54-letni mężczyzna z Villestro w Galicji w północno-zachodniej Hiszpanii zmarł po ukąszeniu przez szerszenia azjatyckiego. To owad który może osiągać do pięciu centymetrów długości.
Mężczyzna próbował uporać się z gniazdem os, które znajdowało się w pobliżu ula. Azjatycki gigantyczny szerszeń ukłuł go w brew, co okazało się śmiertelne.
Śmiertelne owady z Azji migrują na cały świat. Zostały po raz pierwszy zauważone w zeszły weekend w stanie Waszyngton.
Ogromny owad atakuje pszczoły miodne w ich ulach, dekapitując swoje ofiary. Szerszeni jest również śmiertelne dla ludzi i zabija nawet do 50 osób rocznie w samej tylko Japonii.
Azjatycki gigantyczny szerszeń może używać swoich ostrych szczęk do rozdzierania ludzkiej skóry, twierdzi entomolog dr Samuel Ramsey.
W wypowiedzi dla stacji WUSA ( stacja telewizyjna licencjonowana w Waszyngtonie) zaznaczył:
„Od miesięcy bijemy na alarm. To bardzo duży owad.

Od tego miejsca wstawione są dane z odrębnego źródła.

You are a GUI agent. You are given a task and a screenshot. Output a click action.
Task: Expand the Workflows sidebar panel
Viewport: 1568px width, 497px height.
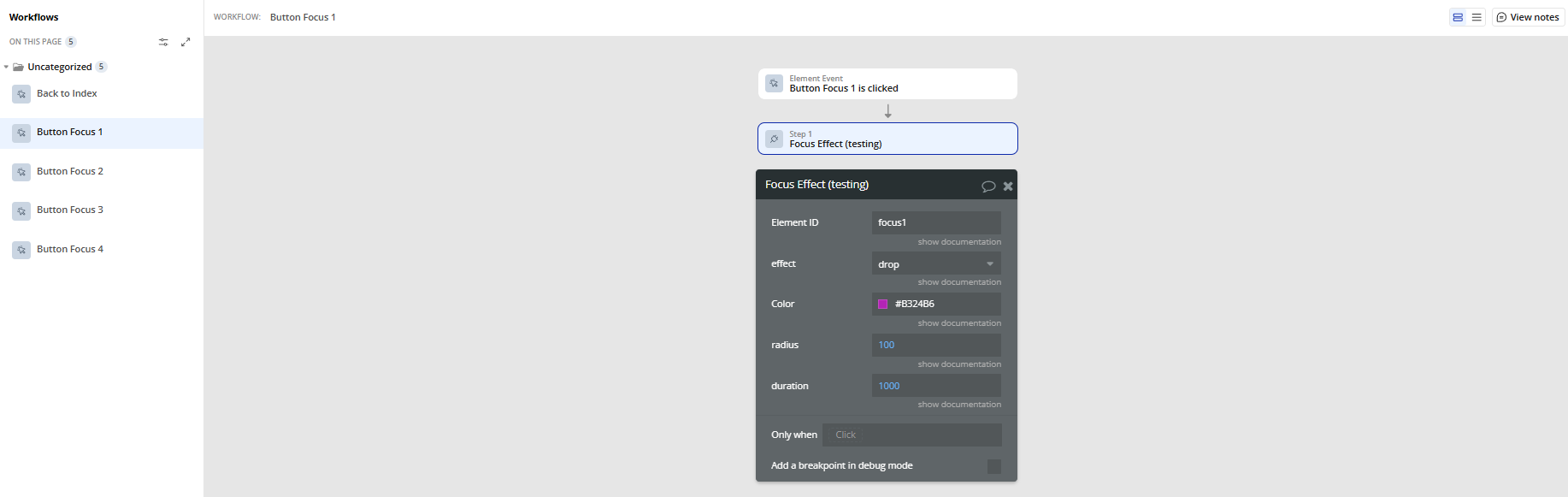(186, 42)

Jest wielkość kciuka.
Ma bardzo ostre, duże żuchwy, które są przymocowane do naprawdę dużych mięśni.
„Mogą przeżuwać skórę, a także mają naprawdę długie żądło”.
Specjalna jednostka z policji Nowego Jorku przygotowuje się na inwazję „szerszenia mordercy” na Wschodnie Wybrzeże, ponieważ owady żerują na pszczołach i stanowią zagrożenie dla już i tak zagrożonej populacji.

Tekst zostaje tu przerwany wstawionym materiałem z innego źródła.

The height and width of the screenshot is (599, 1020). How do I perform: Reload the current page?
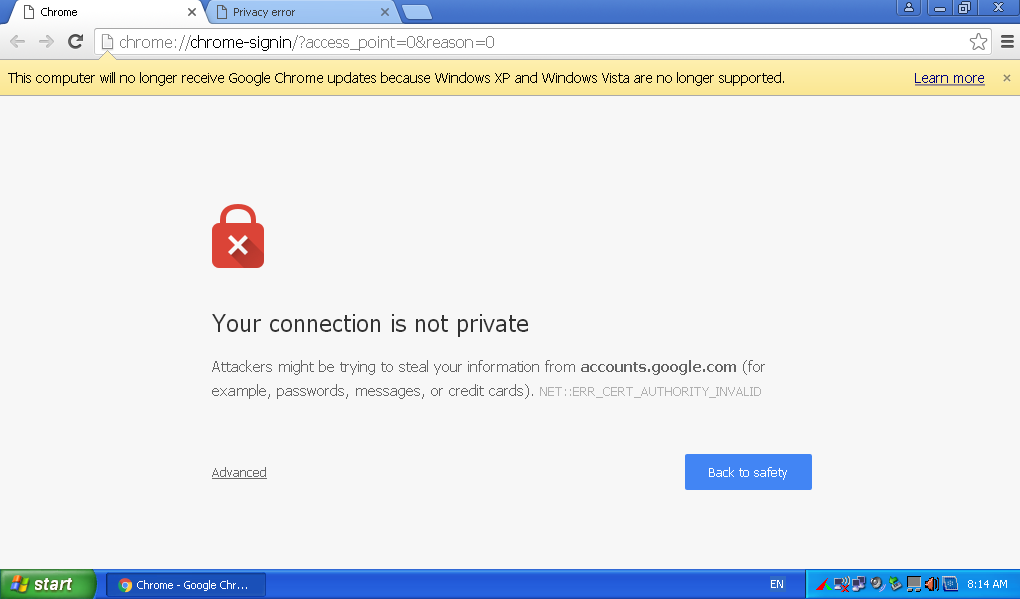click(x=75, y=42)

Wielu ekspertów doradzało ludziom, aby zostawili szerszenie w spokoju, jeśli je tylko zauważą. Zwykle nie atakują ludzi jeśli nie czuja się zagrożone.
Podczas gdy ludzie i pszczoły miodne mają wiele powodów do obaw, jeden gatunek opracował sposób obrony swoich uli przed dziwacznym drapieżnikiem.
Japońskie pszczoły miodne - w przeciwieństwie do swoich europejskich odpowiedników - uruchamiają pewną formę obrony. Formują wokół napastnika kule z własnych ciał, następnie poprzez drgania podgrzewają temperaturę do 46,6 stopni, co skutecznie zabija intruza. Same są w stanie przetrwać w temperaturze 47,2 stopnie Celsjusza.